I believe that encouraging the community to think about the impact of new technologies is always a good thing, especially in an environment that is often considered, whether rightly or wrongly, as rather conservative. The question as to which organisations should be entrusted with the production of nautical charts as a key enabler of safe navigation is the subject of recurrent debate. As a matter of fact, this was originally an activity run mostly by private chart-makers and chart information was considered a trade secret. France was the first country to establish a national Hydrographic Office in 1720. The rationale behind this initiative was that more warships were being lost at sea because of lack of access to charts than in combat. The benefit of assigning a dedicated public organisation to the task of collecting all available information, compiling it and making it available through ’official’ nautical charts was progressively recognised and all maritime nations followed the lead of France more or less rapidly. Some private chart-making continued into the 20th century but it was generally focused on the specific needs of the leisure market. The obligation for ships to carry adequate and up-to-date nautical charts and publications was introduced in the International Convention for the Safety of Life at Sea (SOLAS) of 1974 (regulation V/20) but the provisions related to the production of adequate nautical charts and publications were left at the discretion of the Contracting Governments.

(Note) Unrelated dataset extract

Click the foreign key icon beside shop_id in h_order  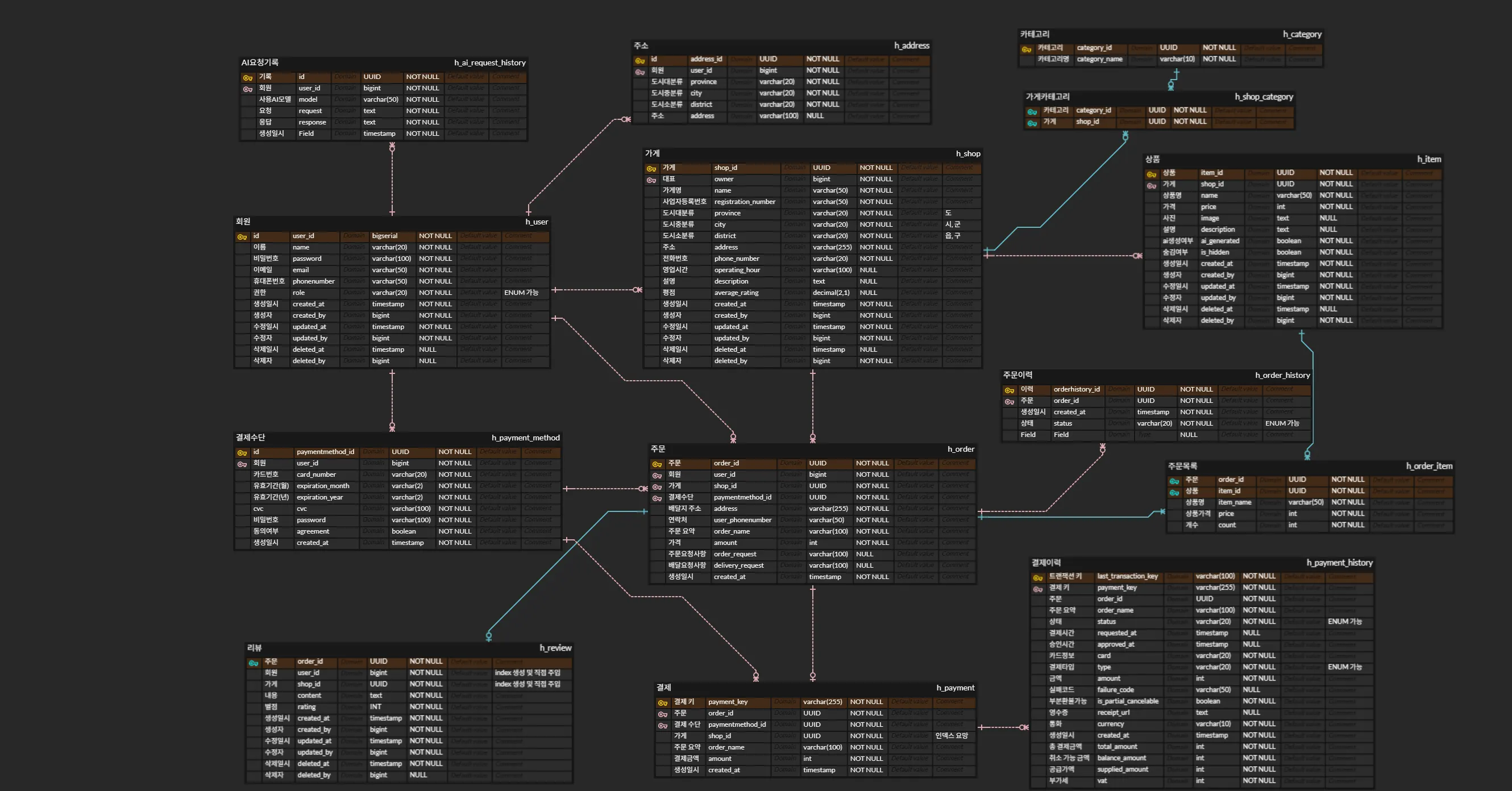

In the late 1980s, the advent of the digital era created a new opportunity for private entrepreneurs who were keen to develop electronic chart systems (ECS) and proposed digital nautical charts generally obtained simply through digitising the paper charts produced by HOs. When the progress of ECS technology led to the consideration of using such systems not only as navigation aids complementing paper charts but as meeting as such the SOLAS chart carriage requirement, the International Maritime Organization adopted Performance Standards for Electronic Chart Display and Information Systems (ECDIS) in 1995. Considering the liability aspects, the Performance Standards included a provision that the associated Electronic Navigational Charts (ENCs) had to be issued ’on the authority of government-authorised hydrographic offices’. This provision was refined in the amendments to the SOLAS Convention that were adopted in 2000 and entered into force on 1 July 2002. These amendments include a definition of a nautical chart or publication as ’a special-purpose map or book, or a specially compiled database from which such a map or book is derived, that is issued officially by or on the authority of a Government, authorised hydrographic office or other relevant government institution and is designed to meet the requirements of marine navigation.’ (regulation V/2.2). They include also the requirement that ’Contracting Governments undertake to arrange for the collection and compilation of hydrographic data and the publication, dissemination and keeping up to date of all nautical information necessary for safe navigation.’ (regulation V/9).
Now it is up to each Contracting Government to decide which arrangements best suit its circumstances. The requirement is solely that nautical charts and publications should be produced on the authority of a Government and this is justified by the liability issue, noting the extent and cost of the damages that could be caused by a ship’s grounding due to a charting error. As explained in Publication M-2 of the International Hydrographic Organization on ’The need for hydrographic services’, ’Coastal States can satisfy their hydrographic needs and obligations through a variety of arrangements (…). The use of bilateral arrangements with established Hydrographic Services and the use of commercial contract support are alternatives to establishing a full in-country Hydrographic Service.’ The reality is that a number of HOs do outsource production activities to the private sector. Therefore, one should not oppose HOs versus the private sector and ’official’ versus ’unofficial’ charts but encourage both sides to imagine together the most efficient ways to improve future ’official’ charts for which governments continue to accept full responsibility.
In that perspective, it is worth noting that HOs are evolving from a traditional chart-centric model to a data-centric model in order to address the variety of hydrographic requirements associated with all human activities that take place in, on or under the sea and support the sustainable development of the oceans. This means that delivering a portfolio of nautical charts covering the waters of a country is no longer an end in itself but one of the many applications of a national marine spatial data infrastructure that must be considered as a public good. The private sector can and should play a major role in developing tools to manage efficiently the MSDI as well as in inventing and developing a variety of value-added products and services derived from that infrastructure. But as long as shipping remains a significant component of the world trade infrastructure, there will continue to be a substantiated need for ’official’ nautical charts.